8:50, Wednesday morning. People began shuffling into the Schola at Tallwood High School, flattening the foldable seats row by row. As they came, so too did the chatter of antsy conversation occasionally interrupted by a teacher shouting instructions to their class. The stage was illuminated by a series of warm spotlights; each one cascaded down onto the thrusted platform and the white projector screen that hung behind it.
In the frontmost row, a group of five students sat either wringing their hands in their lap or gazing vacantly at the growing audience. They were costumed with proper attire. They wore buttoned-up tops and pressed bottoms, dress shoes or modest flats, hair styled to exude professionalism, and a smile. One by one, they took the stage with a clicker in hand. Beneath the sea of those blazing hot spotlights, they were given one choice: sink or swim.
This is the experience of nearly 100 seniors at the Global Studies and World Languages Academy at Tallwood High School every year. These students are tasked with developing a research project on a selected issue of concern, which eventually culminates into a final presentation to showcase their findings.
The fortunate part is that all of them had been taking lessons. They had been informed about their coming presentations for a matter of months by then, and they had no trouble heeding the words of Global Connections Seminar instructor Lindsey Clouser when she advised them to adequately prepare.
What’s fascinating is that in spite of the variety in their subjects, their strategies in rehearsing were nearly universal.
I joined Kylie Quiambao and a group of other presenters in a study room at the Tidewater Community College Joint Use Library a day before their presentation. These students sat around a table with their laptops open, flipping between the rubric that they would be graded on and the slides being curated. Instead of sophisticated academic terminology, Quiambao often allowed herself the catharsis of “blah blah blahs.” She even skipped certain parts of her speech in entirety if she felt comfortable enough with them. In spite of the event’s serious nature, she managed to make the activities prior to it engaging and entertaining.
Fortunately, this methodology worked to her benefit. Quiambao presented her research on the psychological impacts of government corruption on children, earning herself a position in the Global Studies and World Languages Academy’s top 10 presenters. I got the chance to speak about her thoughts on the preparation she did in the moments of relief that followed.
“The practice we did as a group allowed me to get instant feedback,” Quiambao explained, “which allowed me to get instant feedback and critiques that later translated into my success in the presentation.”
Taylor Burch employed similar preparation methods within the confines of her home. In an interview, she stated that she “presented to [her] dogs, [her] parents, and a small group of [her] friends” as her principle method of practice. She described it as a stepping stone: a middle ground between the absurdity of talking to oneself in the mirror and the reality of feeling the spotlights washing over you.

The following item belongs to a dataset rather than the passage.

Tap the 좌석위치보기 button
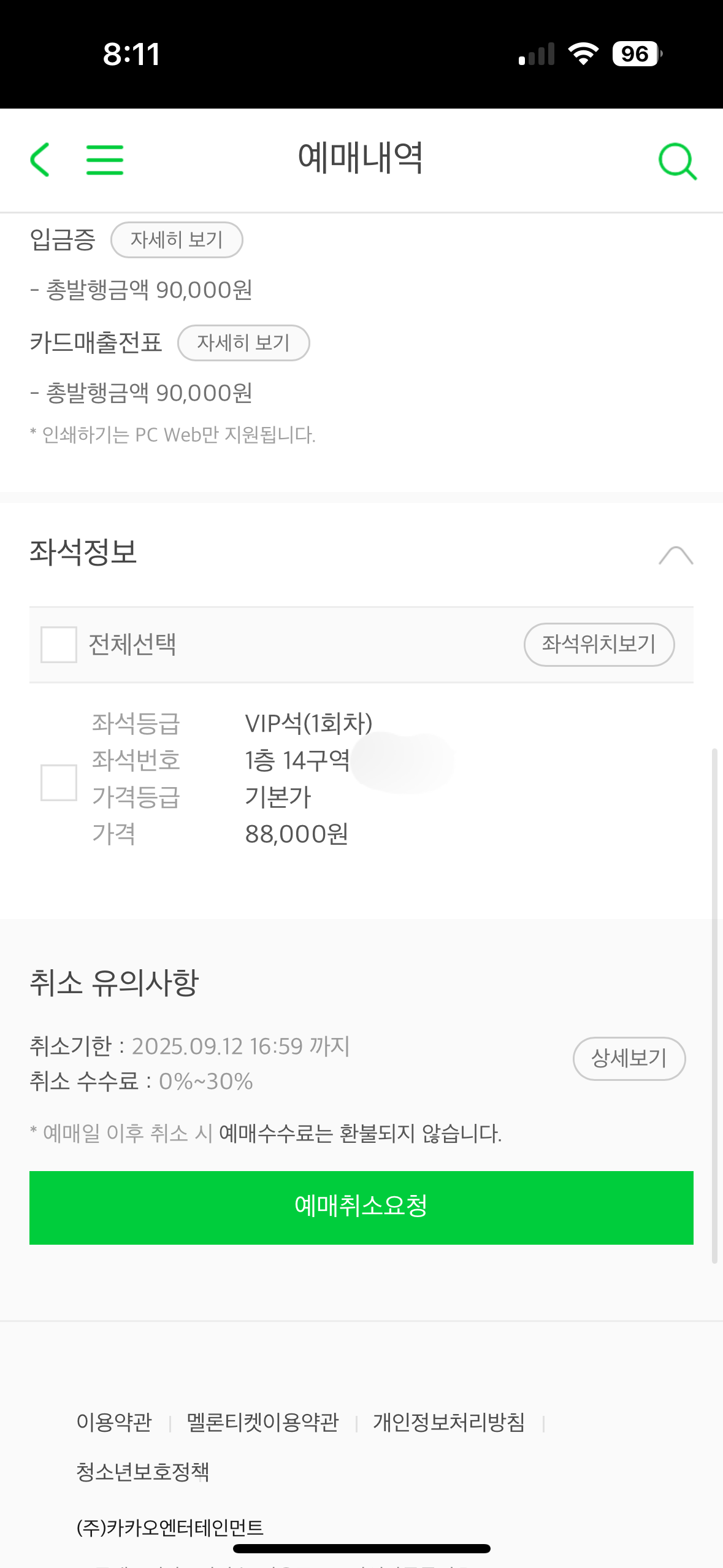The height and width of the screenshot is (1568, 723). 599,645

To her, presenting in front of a smaller, more familiar audience gave her “the exposure that [she] needed” to perform well in front of the judges. Burch, like Quiambao, leveraged her community as a valuable device to manifest success in her final presentation on tea as a cultural unifier.

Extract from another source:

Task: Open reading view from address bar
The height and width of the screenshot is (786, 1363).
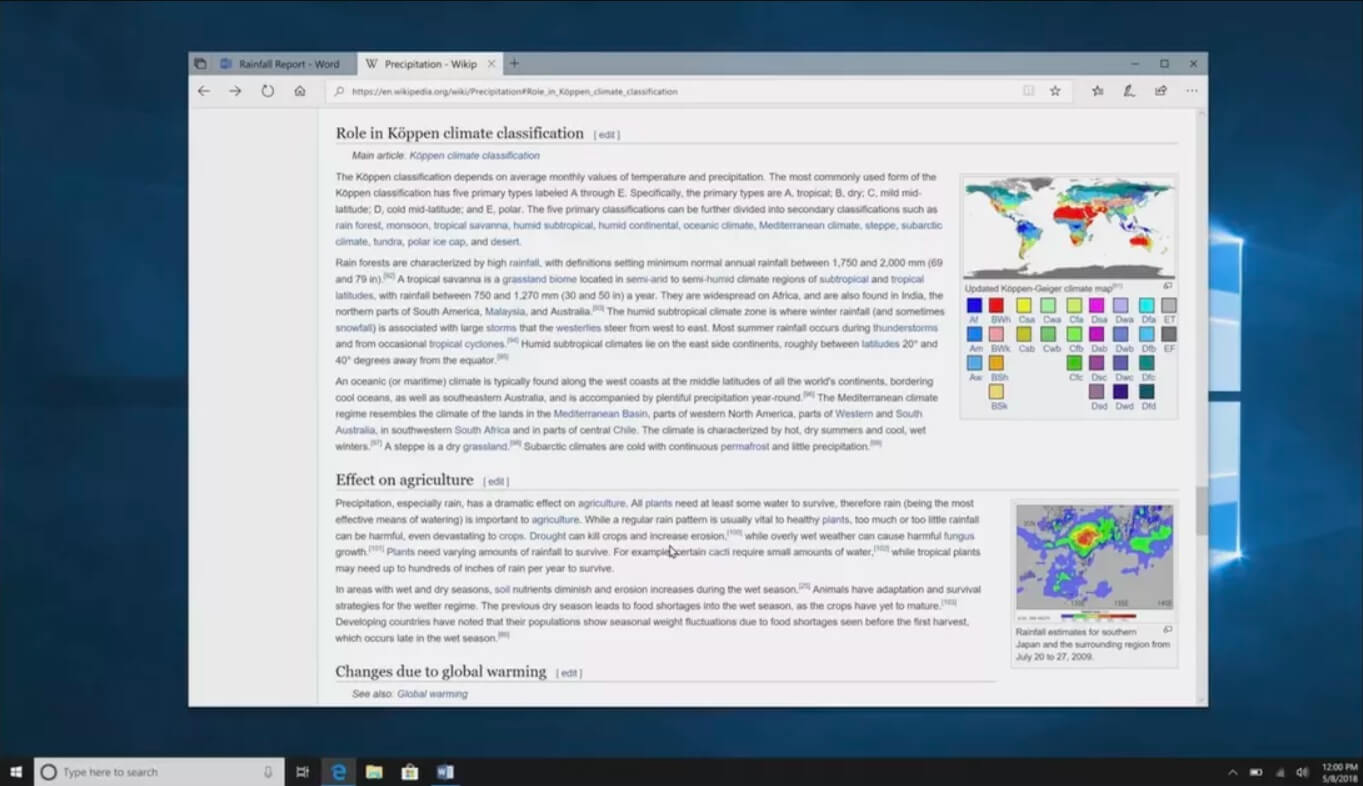Action: 1028,91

Usually, these methods are coupled with practice alone as well. Kylie mentioned running through her presentation without the slides in the car in order to “memorize her script,” and Taylor admitted to doing the same in front of her mirror.

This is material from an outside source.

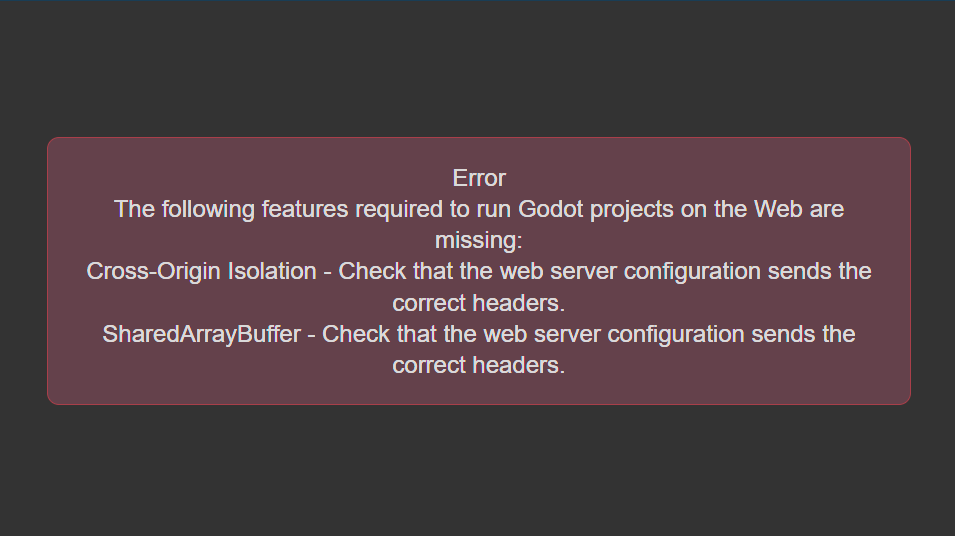Click the phrase "required to run"
The image size is (955, 536).
pos(433,210)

It was shocking to discover, however, that Koehn Humphries was so confident in the potency of peer review that it was all he relied on.
“I practiced the day before with my friends,” Humphries said, “but that was about it for my preparation.”
His style, as unconventional as it was, gave him a sense of security in the result. When asked to pinpoint his feelings about his presentation on coffee and the concept of a third space in one word, he simply said, “Happy.”
Everyone goes about tackling nerve wracking situations like this differently, but these testimonies reveal that community is a convention. Only after presentations were over did it become clear that an activity revered for its feelings of isolation and fear can look more like a source of belonging and comfort for students in the academy. Sure, they may have spent eleven minutes alone on that stage with nothing but a clicker and a smile, but the bouts of applause that followed were a poignant reminder that they had hours worth of support less than a row away.